Home Latest Insights | News The Double Whammy in Nigeria and Camel’s Import Substitution Strategy During Fuel Scarcity

The Double Whammy in Nigeria and Camel’s Import Substitution Strategy During Fuel Scarcity

The Double Whammy in Nigeria and Camel’s Import Substitution Strategy During Fuel Scarcity
Camel in Sokoto. Sokoto is a hospitable place

I took this picture on my way to Usman Danfodio University Sokoto, between the main gate and the campus, to help set up the electronics lab there a few years ago, before the age of insecurity in Nigeria! And now that importing buses, trains, boats, etc could be challenging due to exchange rate paralysis, do we create a national policy on breeding camels? That would be a major import substitution strategy!

Seriously, I maintain my position: Nigeria’s problem is not fuel subsidy. Our challenge is the corruption within fuel subsidies. We must not necessarily eliminate ALL fuel subsidies when we could have focused on killing corruption which makes the subsidy sub-optimal. We must manage this double whammy of removing fuel subsidy and floating Naira urgently.

Nigeria’s fuel subsidy problem is that it was designed to feed corruption (you can photoshop invoices and the government will keep paying you because you have one special connection in Abuja). In my book, Nanotechnology and Microelectronics, which received a Book of the Year award from IGI Global, and upon which I received an invitation from Harvard Business Review, I explained how nations drive technology growth, looking at 2,000 years of data.

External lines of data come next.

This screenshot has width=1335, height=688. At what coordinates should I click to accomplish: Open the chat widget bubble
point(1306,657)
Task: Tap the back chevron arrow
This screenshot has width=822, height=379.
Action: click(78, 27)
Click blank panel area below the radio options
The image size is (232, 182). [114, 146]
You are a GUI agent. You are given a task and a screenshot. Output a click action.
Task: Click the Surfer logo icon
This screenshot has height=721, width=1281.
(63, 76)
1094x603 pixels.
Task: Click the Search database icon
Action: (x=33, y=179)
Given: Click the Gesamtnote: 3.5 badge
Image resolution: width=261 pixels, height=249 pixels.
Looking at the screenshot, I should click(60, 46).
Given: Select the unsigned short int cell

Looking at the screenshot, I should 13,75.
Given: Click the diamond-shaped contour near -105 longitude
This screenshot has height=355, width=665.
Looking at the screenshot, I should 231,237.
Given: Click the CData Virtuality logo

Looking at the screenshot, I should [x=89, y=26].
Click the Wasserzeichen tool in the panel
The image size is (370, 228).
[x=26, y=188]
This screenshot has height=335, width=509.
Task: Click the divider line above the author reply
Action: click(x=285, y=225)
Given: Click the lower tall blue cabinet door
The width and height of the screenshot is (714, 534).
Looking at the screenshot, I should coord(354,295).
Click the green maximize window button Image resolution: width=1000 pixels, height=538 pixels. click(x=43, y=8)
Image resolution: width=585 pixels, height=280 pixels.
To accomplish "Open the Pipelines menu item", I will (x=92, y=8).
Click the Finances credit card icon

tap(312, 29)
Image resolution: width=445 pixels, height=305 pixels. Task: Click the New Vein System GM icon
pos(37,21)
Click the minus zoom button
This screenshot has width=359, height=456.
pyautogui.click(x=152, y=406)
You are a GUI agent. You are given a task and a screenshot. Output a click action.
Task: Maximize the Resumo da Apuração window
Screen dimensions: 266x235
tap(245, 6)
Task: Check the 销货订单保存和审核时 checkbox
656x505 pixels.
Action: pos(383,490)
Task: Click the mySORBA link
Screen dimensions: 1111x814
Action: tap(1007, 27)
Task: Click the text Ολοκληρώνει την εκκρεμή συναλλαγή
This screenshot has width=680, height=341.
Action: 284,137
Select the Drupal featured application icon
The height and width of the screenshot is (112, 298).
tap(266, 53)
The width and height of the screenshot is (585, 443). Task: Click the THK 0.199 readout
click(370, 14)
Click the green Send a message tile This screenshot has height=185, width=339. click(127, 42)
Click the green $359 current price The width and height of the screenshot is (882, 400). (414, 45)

The US postal service has not made a single profit in the last 20 years. That is a massive subsidy to improve the supply chain, across America, by making sure commerce works. But they’re smart: the money used to subsidize post office is recovered when profits of companies which depend on the postal system are taxed. Provided there is no corruption, the government has no need to turn the post office into a direct profit-making machine. Recently, the government tried to clean the books, and even after, the postal service still recorded red! That subsidy is a platform strategy as we do in startups.